Autocorrelation and harmonic product spectrum are better at finding the true fundamental for a wave instead of one of the harmonics, but I don't think they deal as well with inharmonicity, and most instruments like piano or guitar are inharmonic (harmonics are slightly sharp from what they should be). It really depends on your circumstances, though.
Also, you can save even more processor cycles by computing only within a specific frequency band of interest, using the Chirp-Z transform.
I've written up a few different methods in Python for comparison purposes.

If you want to do pitch recognition in realtime (and accurate to within 1/100 of a semi-tone), your only real hope is the zero-crossing approach. And it's a faint hope, sorry to say. Zero-crossing can estimate pitch from just a couple of wavelengths of data, and it can be done with a smartphone's processing power, but it's not especially accurate, as tiny errors in measuring the wavelengths result in large errors in the estimated frequency. Devices like guitar synthesizers (which deduce the pitch from a guitar string with just a couple of wavelengths) work by quantizing the measurements to notes of the scale. This may work for your purposes, but be aware that zero-crossing works great with simple waveforms, but tends to work less and less well with more complex instrument sounds.
In my application (a software synthesizer that runs on smartphones) I use recordings of single instrument notes as the raw material for wavetable synthesis, and in order to produce notes at a particular pitch, I need to know the fundamental pitch of a recording, accurate to within 1/1000 of a semi-tone (I really only need 1/100 accuracy, but I'm OCD about this). The zero-crossing approach is much too inaccurate for this, and FFT-based approaches are either way too inaccurate or way too slow (or both sometimes).
The best approach that I've found in this case is to use autocorrelation. With autocorrelation you basically guess the pitch and then measure the autocorrelation of your sample at that corresponding wavelength. By scanning through the range of plausible pitches (say A = 55 Hz thru A = 880 Hz) by semi-tones, I locate the most-correlated pitch, then do a more finely-grained scan in the neighborhood of that pitch to get a more accurate value.
The approach best for you depends entirely on what you're trying to use this for.

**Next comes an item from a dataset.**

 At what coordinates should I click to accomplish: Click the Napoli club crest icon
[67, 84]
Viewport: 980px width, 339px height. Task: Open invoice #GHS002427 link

I'm not familiar with all the methods you mention, but what you choose should depend primarily on the nature of your input data. Are you analysing pure tones, or does your input source have multiple notes? Is speech a feature of your input? Are there any limitations on the length of time you have to sample the input? Are you able to trade off some accuracy for speed?
To some extent what you choose also depends on whether you would like to perform your calculations in time or in frequency space. Converting a time series to a frequency representation takes time, but in my experience tends to give better results.
Autocorrelation compares two signals in the time domain. A naive implementation is simple but relatively expensive to compute, as it requires pair-wise differencing between all points in the original and time-shifted signals, followed by differentiation to identify turning points in the autocorrelation function, and then selection of the minimum corresponding to the fundamental frequency. There are alternative methods. For example, Average Magnitude Differencing is a very cheap form of autocorrelation, but accuracy suffers. All autocorrelation techniques run the risk of octave errors, since peaks other than the fundamental exist in the function.
Measuring zero-crossing points is simple and straightforward, but will run into problems if you have multiple waveforms present in the signal.
In frequency-space, techniques based on FFT may be efficient enough for your purposes. One example is the harmonic product spectrum technique, which compares the power spectrum of the signal with downsampled versions at each harmonic, and identifies the pitch by multiplying the spectra together to produce a clear peak.
As ever, there is no substitute for testing and profiling several techniques, to empirically determine what will work best for your problem and constraints.
An answer like this can only scratch the surface of this topic. As well as the earlier links, here are some relevant references for further reading.
Summary of pitch detection algorithms (Wikipedia)
Pros and cons of Autocorrelation vs Harmonic Product Spectrum
A high-level overview of pitch detection methods

In my project danstuner, I took code from Audacity. It essentially took an FFT, then found the peak power by putting a cubic curve on the FFT and finding the peak of that curve. Works pretty well, although I had to guard against octave-jumping.
See Spectrum.cpp.

Zero crossing won't work because a typical sound has harmonics and zero-crossings much more than the base frequency.
Something I experimented with (as a home side project) was this:
Sample the sound with ADC at whatever sample rate you need.
Detect the levels of the short-term positive and negative peaks of the waveform (sliding window or similar). I.e. an envelope detector.
Make a square wave that goes high when the waveform goes within 90% (or so) of the positive envelope, and goes low when the waveform goes within 90% of the negative envelope. I.e. a tracking square wave with hysteresis.
Measure the frequency of that square wave with straight-forward count/time calculations, using as many samples as you need to get the required accuracy.
However I found that with inputs from my electronic keyboard, for some instrument sounds it managed to pick up 2× the base frequency (next octave). This was a side project and I never got around to implementing a solution before moving on to other things. But I thought it had promise as being much less CPU load than FFT.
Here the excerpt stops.